Anselm Kiefer sees it this way: “Crochet gets tangled and it is the end of the world when you take out one thread [for] it could collapse. For me this is connected with string theory.”
Susannah Hyman, head of exhibitions at White Cube, extolled Anselm Kiefer’s diverse body of work in painting, sculpture and installation that she said has made him one of the most important European artists of the past four decades.
Anselm Kiefer was born in the Black Forest town of Donaueschingen in Germany in 1945 and has lived and worked in France since 1993.He delivers immense tableaux and controversial projects with great conviction. In 2007 he became the first artist to be commissioned to install a permanent work at the Louvre since Georges Braque some 50 years earlier. In 2009 he created an opera, Am Anfang, to mark the 20th anniversary of the Opéra National de Paris.
He likes to quote Goethe, “we still all want to find out, what holds the world together at its core.”
Photo captions in detail:
The Veneziano Amplitude. 2019. Oil, emulsion, acrylic, shellac and wood on canvas. © Anselm Kiefer. Courtesy White Cube.
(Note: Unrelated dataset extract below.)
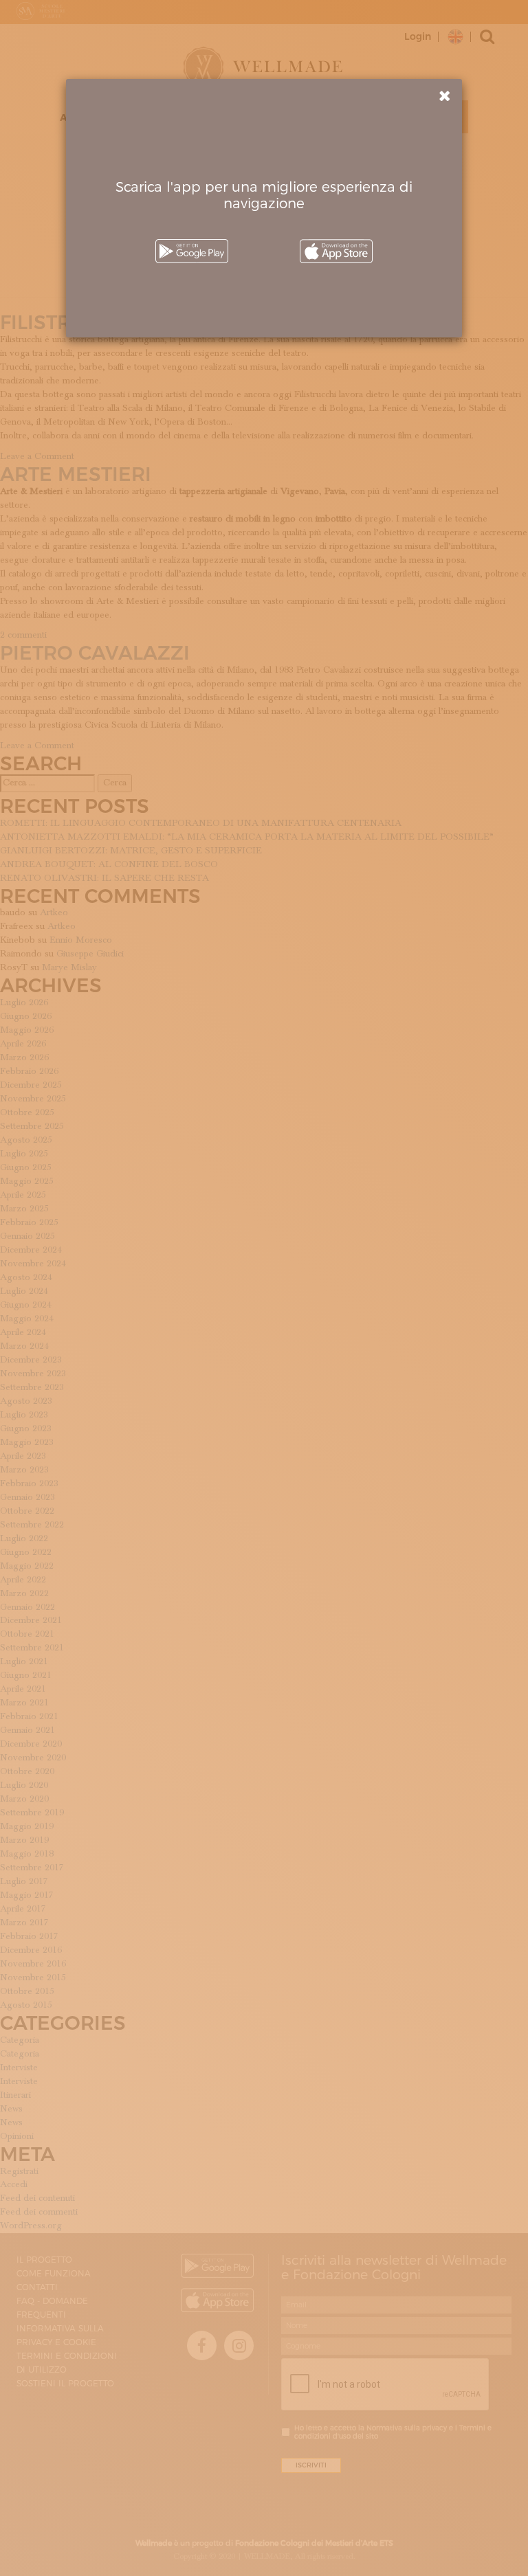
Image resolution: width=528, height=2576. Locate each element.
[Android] (191, 251)
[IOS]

Ramanujan Summation – 1/12. 2019. Emulsion, oil, acrylic, shellac and wood on canvas. © Anselm Kiefer. Photo © Charles Duprat, courtesy White Cube.
Die Sieben Siegel, die geheime Offenbarung des Johannes. 2019. Oil, emulsion, acrylic, shellac, wood and burnt books on canvas. © Anselm Kiefer. Photo © Georges Poncet, courtesy White Cube.
Der Gordische Knoten. 2019. Oil, emulsion, acrylic, shellac, wood and metal on canvas. © Anselm Kiefer. Photo © Georges Poncet, courtesy White Cube.
Anselm Kiefer: Superstrings, Runes, The Norns, Gordian Knot is at White Cube Bermondsey, 144-152 Bermondsey Street, London SE1 until January 26, 2020.